Saturday April 22, 2000

MISHA KETCHELL

Street performer Frank Baruk works a passing crowd like a kelpie herding sheep. In black leather and roller skates, and clinging to a small motorised wheel, he swishes up to people with frightening speed, twisting away at the very last moment with a flourish of balletic precision.

Most people strolling along recoil in fear as he hurtles toward them but stay to try to work him out. With a rose between his teeth, his skinny white torso exposed, Baruk comes on like an ice-skater, Christopher Dean's rev-head half-brother perhaps. His eyes, feminised by eyeliner, are disconcertingly wild.

``What I like to do is make the audience move," he said. ``If they make a circle I like to break the circle. If they make a line I like to break the line.

``I have to be totally on the limit but never over the limit. I can't crash."

Baruk, known as Monsieur Hotrod, is performing at Southgate this weekend as part of the comedy festival. He started out as a stage actor, but has been wheeling through the streets for 12 years now, ever since he built his little motorised wheel from a moped. He has performed in Canada, Japan and New Zealand.
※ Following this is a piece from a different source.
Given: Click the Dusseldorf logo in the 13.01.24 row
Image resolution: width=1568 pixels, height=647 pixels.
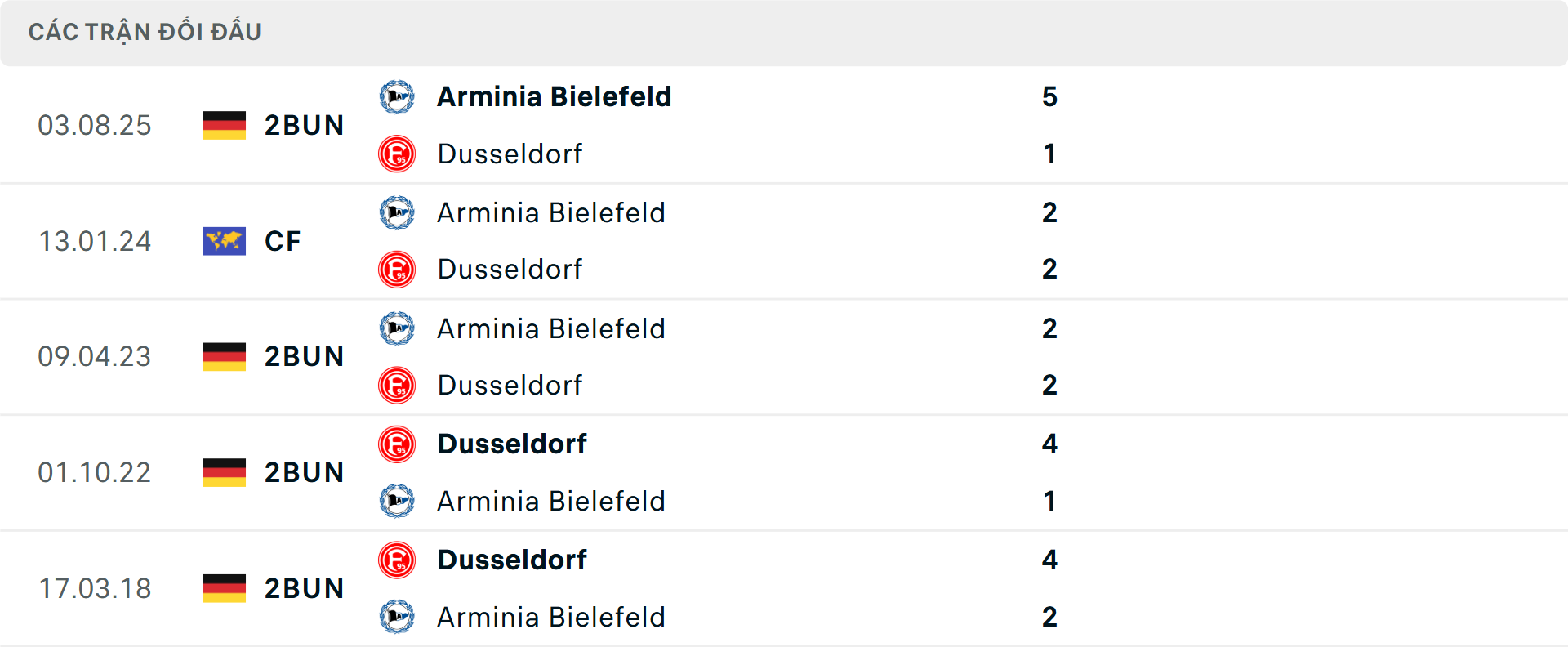Looking at the screenshot, I should 398,270.
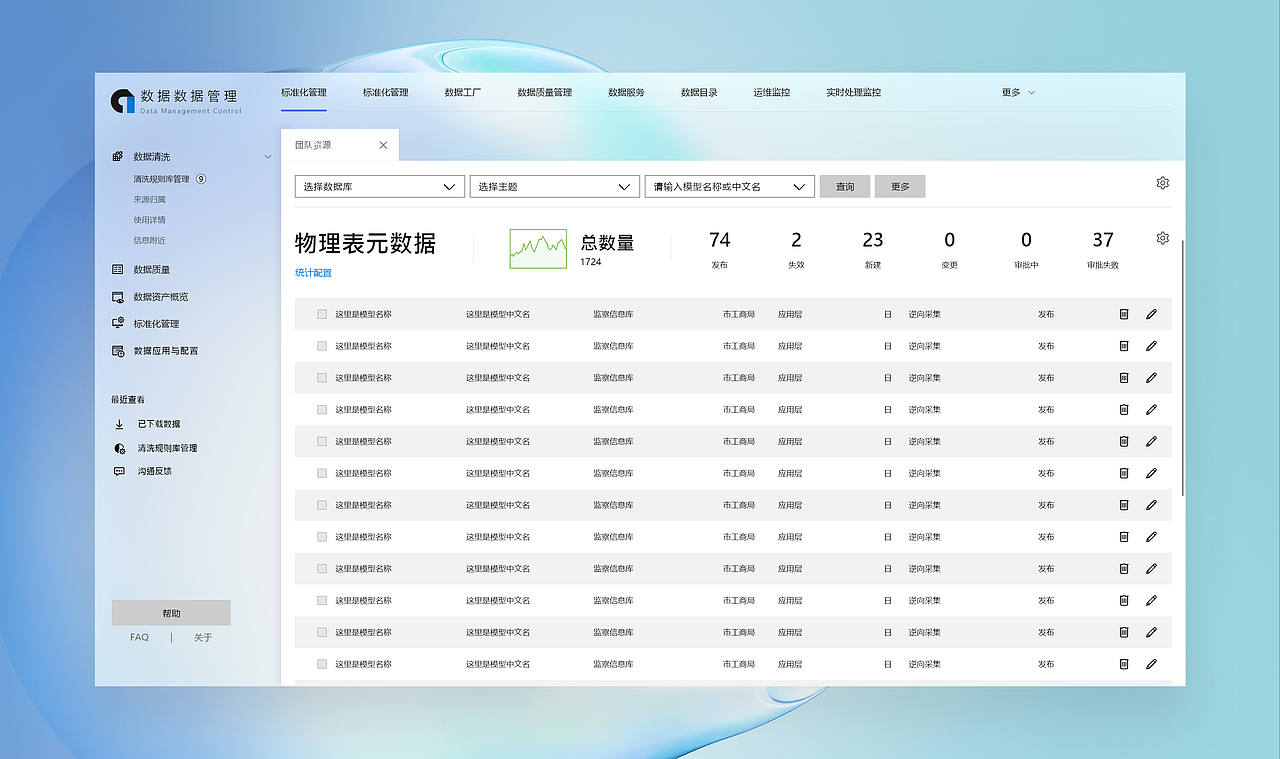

``All the show is ambiguous. It's difficult to know if it's a show, or a crazy person. There's a lot of interaction between me and the audience but I don't speak," he said.

Baruk said he likes to play with perceptions of who is watching who. Sometimes he stops revving his little wheel and eyes off a passer-by. But he never passes a hat. To do so would resolve the delicate ambiguity on which his acts rests.

Monsieur Hotrod will hoon around the Southgate Galleria at 1.15pm today and tomorrow. The Age is a comedy festival sponsor.